PROBLEM DETAILS: Exact copy, pictures omitted: the line holding "At what coordinates" and every line after it down to the end of the entries.

----- TASK INPUTS

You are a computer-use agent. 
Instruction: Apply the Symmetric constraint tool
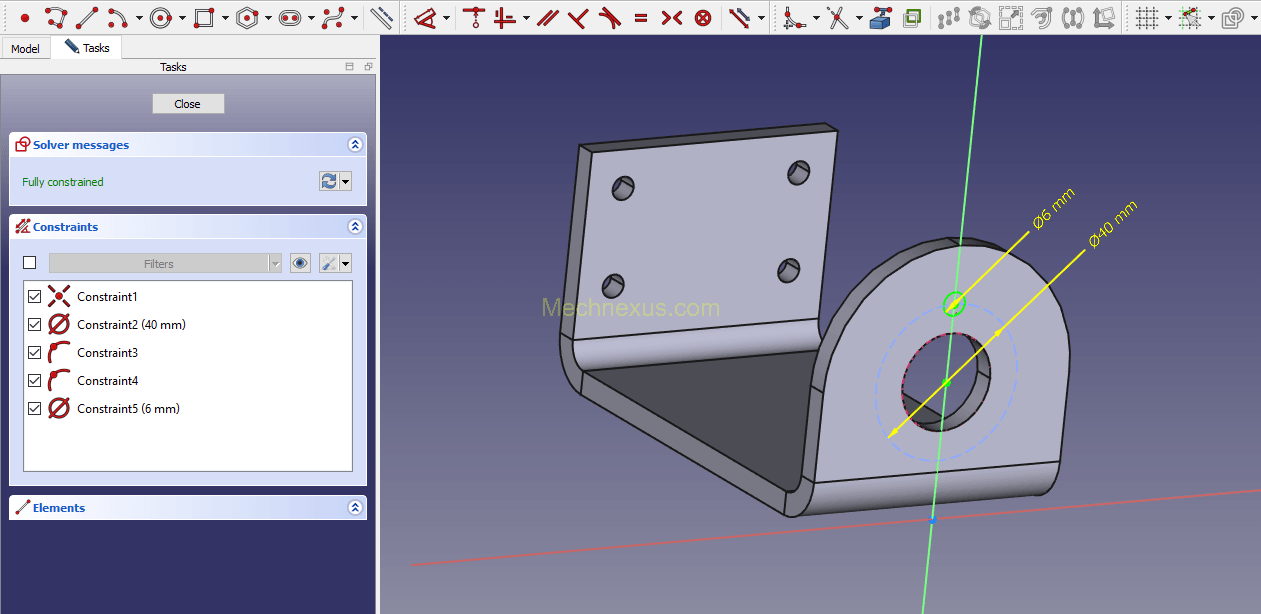pyautogui.click(x=672, y=18)
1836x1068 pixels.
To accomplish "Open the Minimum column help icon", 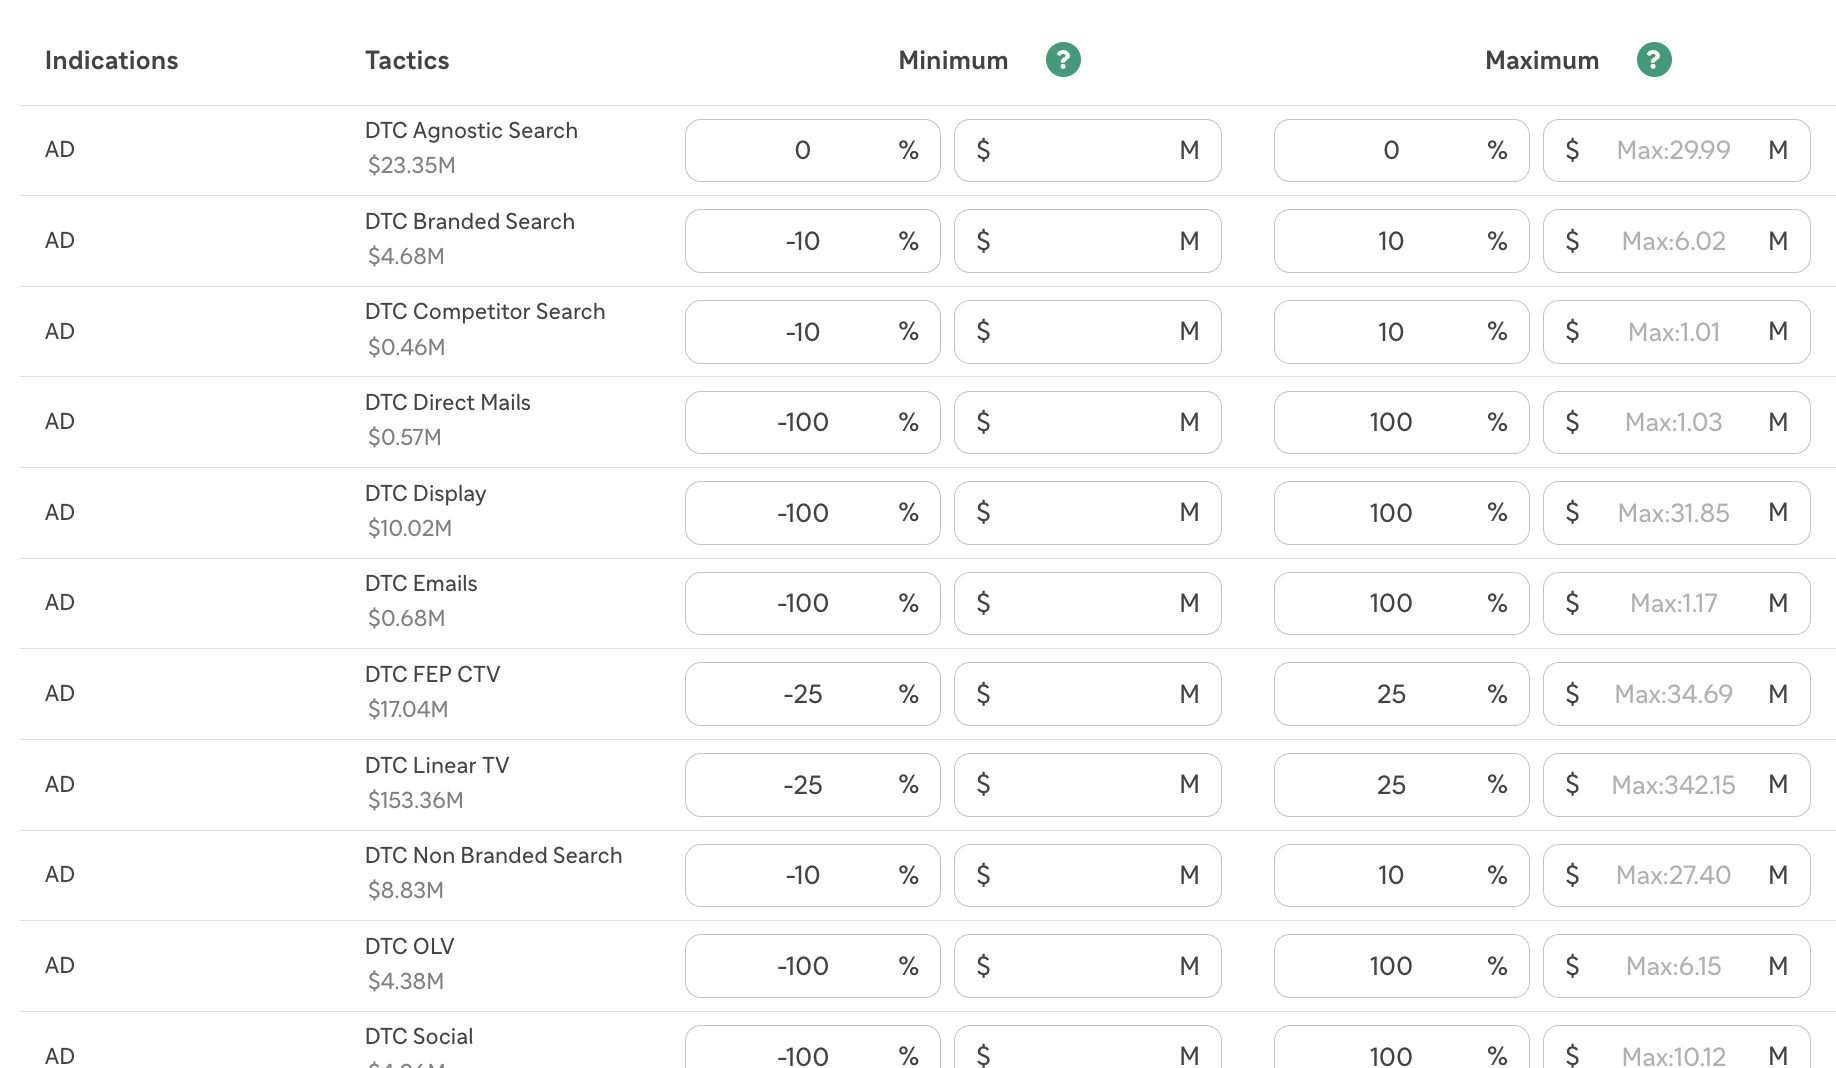I will tap(1063, 60).
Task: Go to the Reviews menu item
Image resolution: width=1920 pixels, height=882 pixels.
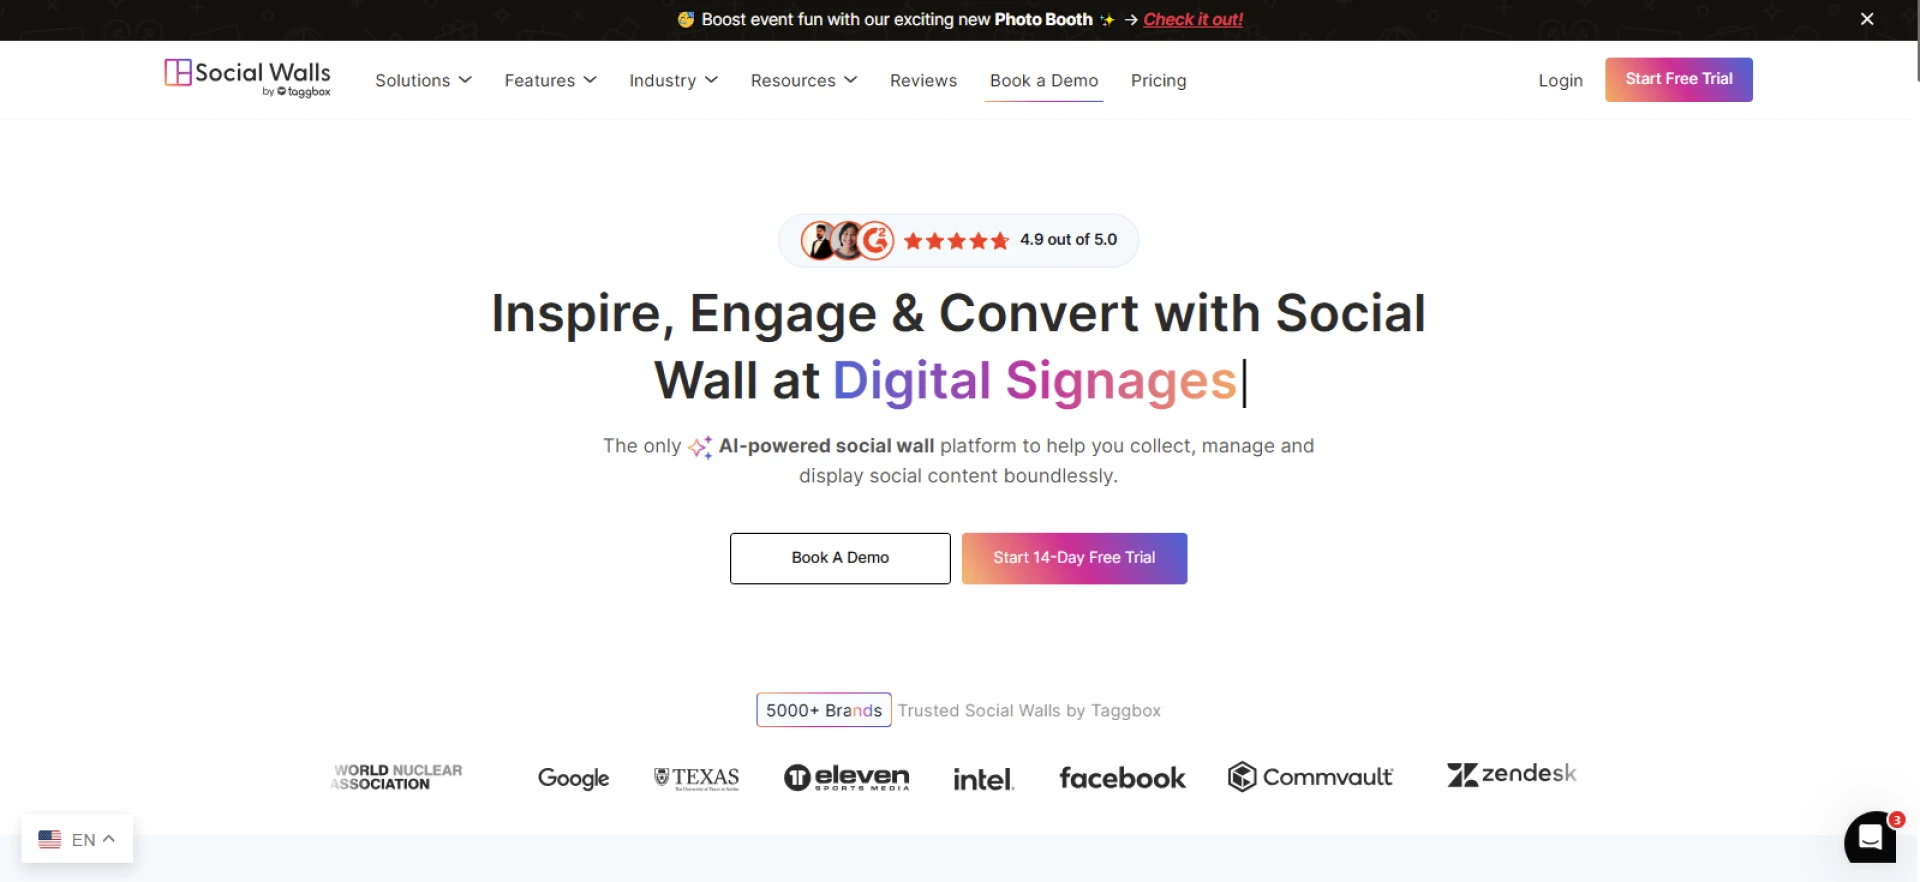Action: point(923,80)

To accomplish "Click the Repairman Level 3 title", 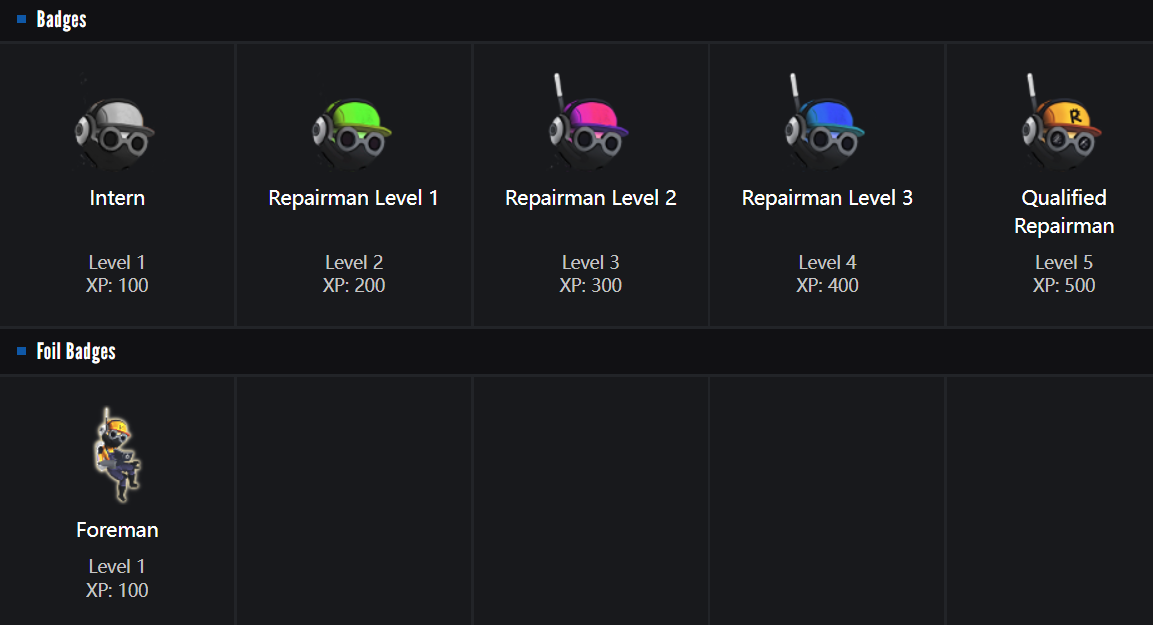I will 827,198.
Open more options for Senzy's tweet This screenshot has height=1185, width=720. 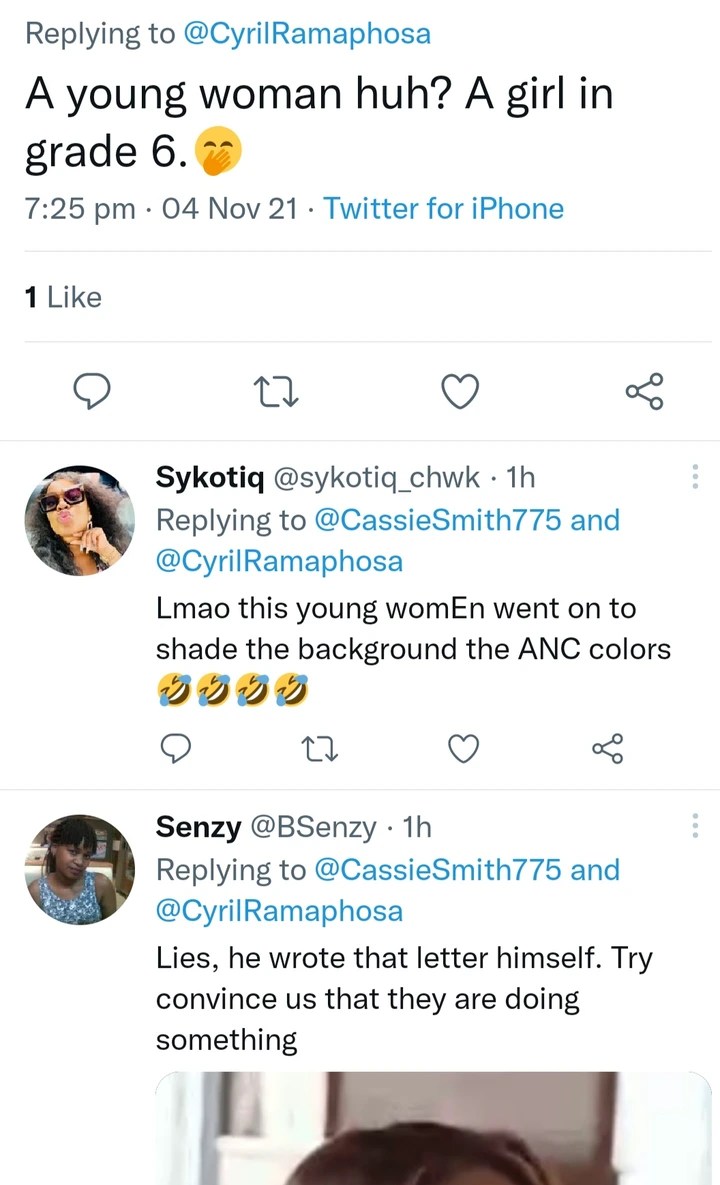click(x=695, y=827)
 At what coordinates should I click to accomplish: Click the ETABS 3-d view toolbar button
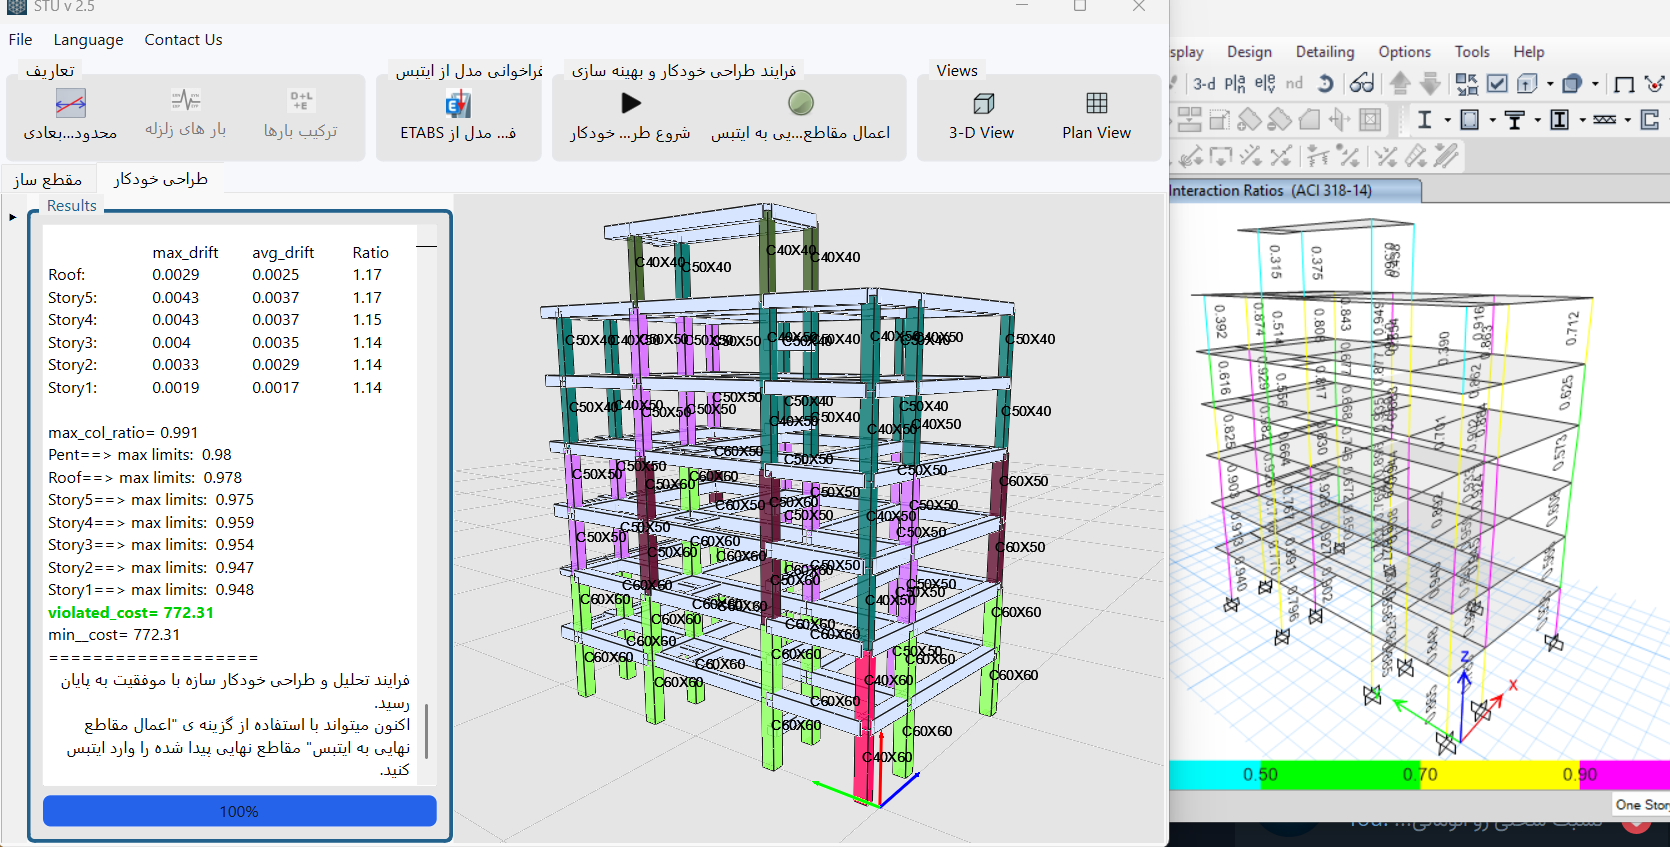coord(1204,84)
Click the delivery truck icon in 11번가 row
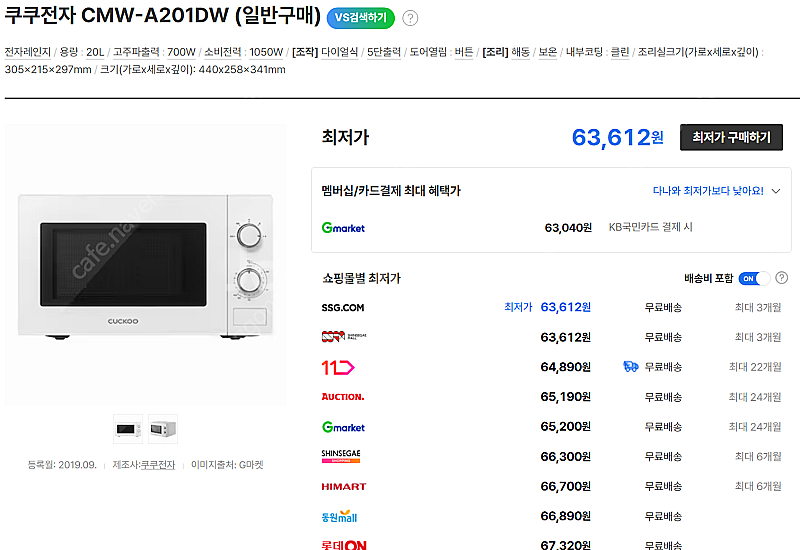Viewport: 800px width, 550px height. click(x=630, y=367)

----------

RESPONSE AREA:
 At what coordinates should I click to accomplish: Click the ETABS 3-d view toolbar button
coord(1204,84)
Click the delivery truck icon in 11번가 row
Viewport: 800px width, 550px height. click(x=630, y=367)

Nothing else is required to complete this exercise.